The president tweeted that TVA needed to “give serious consideration to all factors before voting to close viable power plants, like Paradise #3 in Kentucky.”
Phil McCausland reports for NBC News
The Tennessee Valley Authority announced Thursday that it would close two coal plants, including one that buys its fuel from one of Donald Trump’s campaign contributors, despite public pressure from the president to keep it open.
In a 5-2 vote, the public utility’s board of directors chose to shutter Kentucky’s Paradise Fossil plant in 2020 and Tennessee’s Bull Run plant in 2023. The Kentucky plant buys much of its fuel from Murray Energy, which is owned by Robert Murray, a generous supporter of Trump. The two dissenting votes came from Trump administration appointees.
The board met Thursday to discuss the potential shuttering of the plants that are 50 years old after a series of TVA assessments deemed them to be obsolescent and wasteful of energy. The independent federal agency said earlier in the week that the facilities produced a steady, inflexible amount of power and could not bend to “the increased volatility in energy consumption” of its customer base.
“Making decisions that impact employees and communities is difficult as we fulfill our commitment to keep power rates as low as possible,” TVA President and CEO Bill Johnson said. “We value the contributions of the employees of Paradise and Bull Run, and we will be working directly with them and local communities to ease the transition as much as possible.”
The president entered the fray over the potential closure Monday, stating on Twitter that the TVA needed to “give serious consideration to all factors before voting to close viable power plants, like Paradise #3 in Kentucky.”
Robert Murray, chief executive of Murray Energy Corp., speaks during an interview in his office at the Crandall Canyon Mine, in Huntington, Utah on Aug. 22, 2007.Jae C. Hong / AP file
Murray is a prolific donor to Republican causes through the Murray Energy Corporation Political Action Committee. The group donated almost $350,000 in the 2016 election, including $100,000 to the Trump Victory Super PAC, according to the Center for Responsive Politics.

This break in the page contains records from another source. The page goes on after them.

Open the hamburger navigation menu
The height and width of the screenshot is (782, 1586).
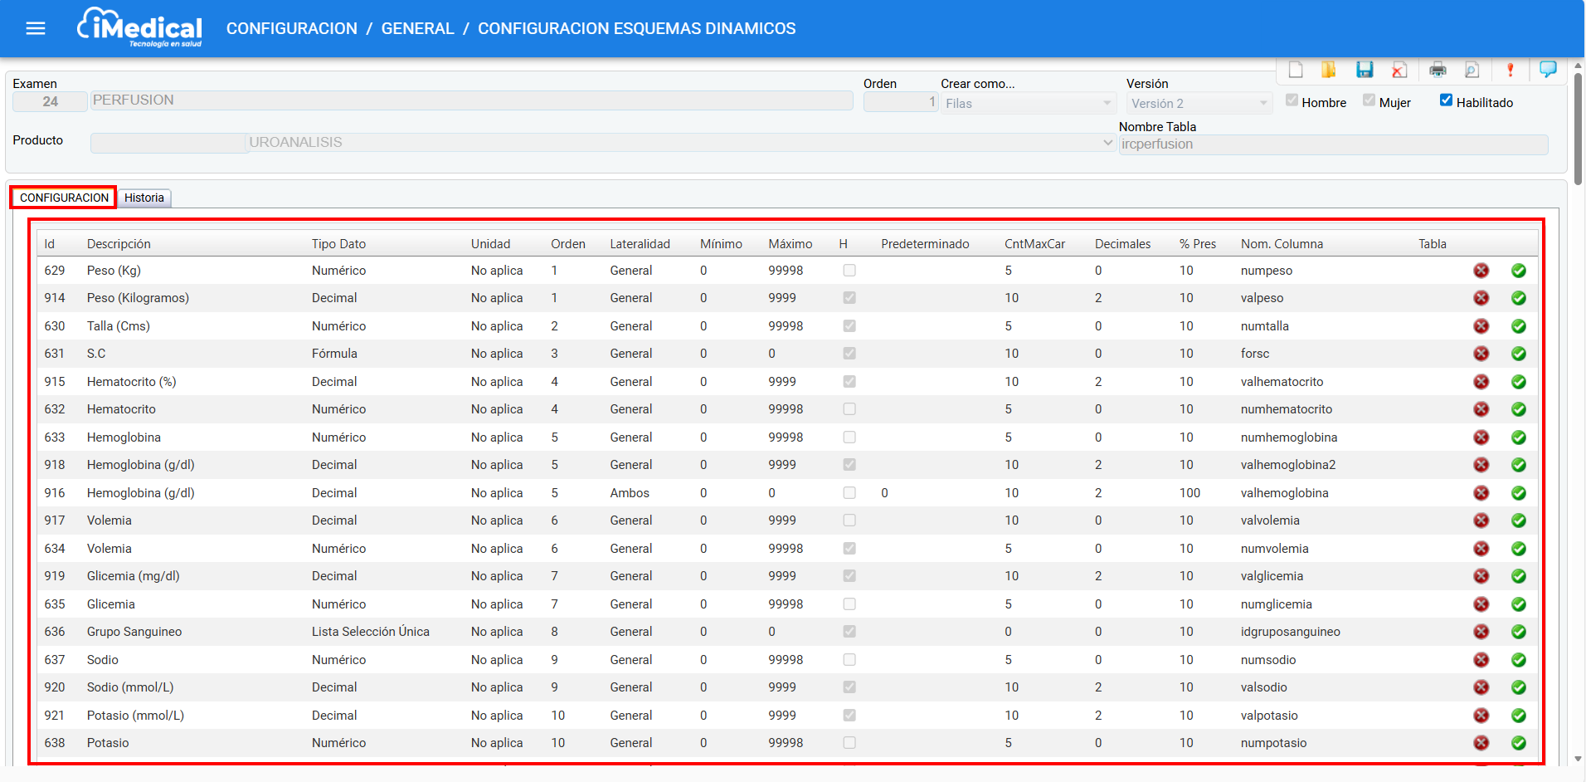[36, 29]
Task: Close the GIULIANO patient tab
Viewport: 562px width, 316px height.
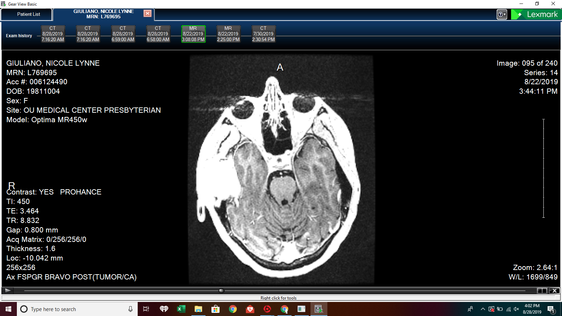Action: (x=148, y=13)
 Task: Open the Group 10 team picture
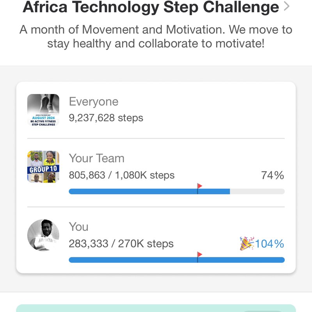(43, 167)
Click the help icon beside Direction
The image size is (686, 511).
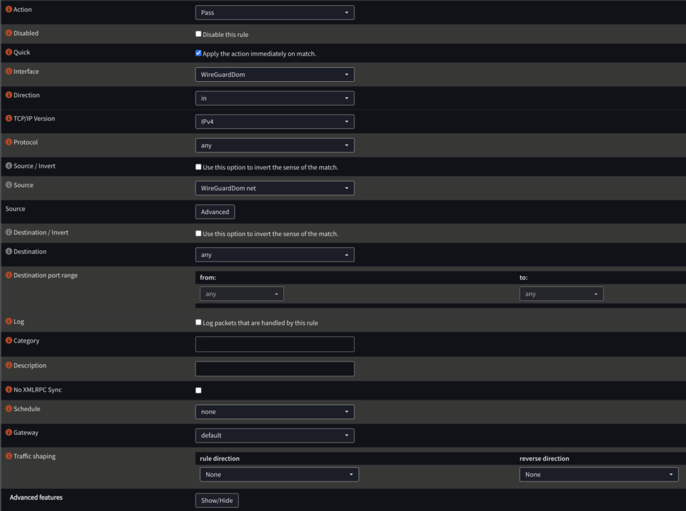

Murray Energy said in an email earlier this week that its chairman “did not have any contact with President Trump or anyone in his administration on this issue.”
In a statement Thursday, Murray said that his company is “extremely disappointed in the TVA board decision.”
“We have 690 employees in the vicinity of the plant,” he said. “Further, every coal mining job, according to university studies, results in up to 11 additional jobs in our communities. This is up to 7,500 jobs in West Kentucky that could be affected.”
Neither he nor the company immediately clarified whether those employees faced losing their jobs because of the decision.
The White House declined to comment Thursday.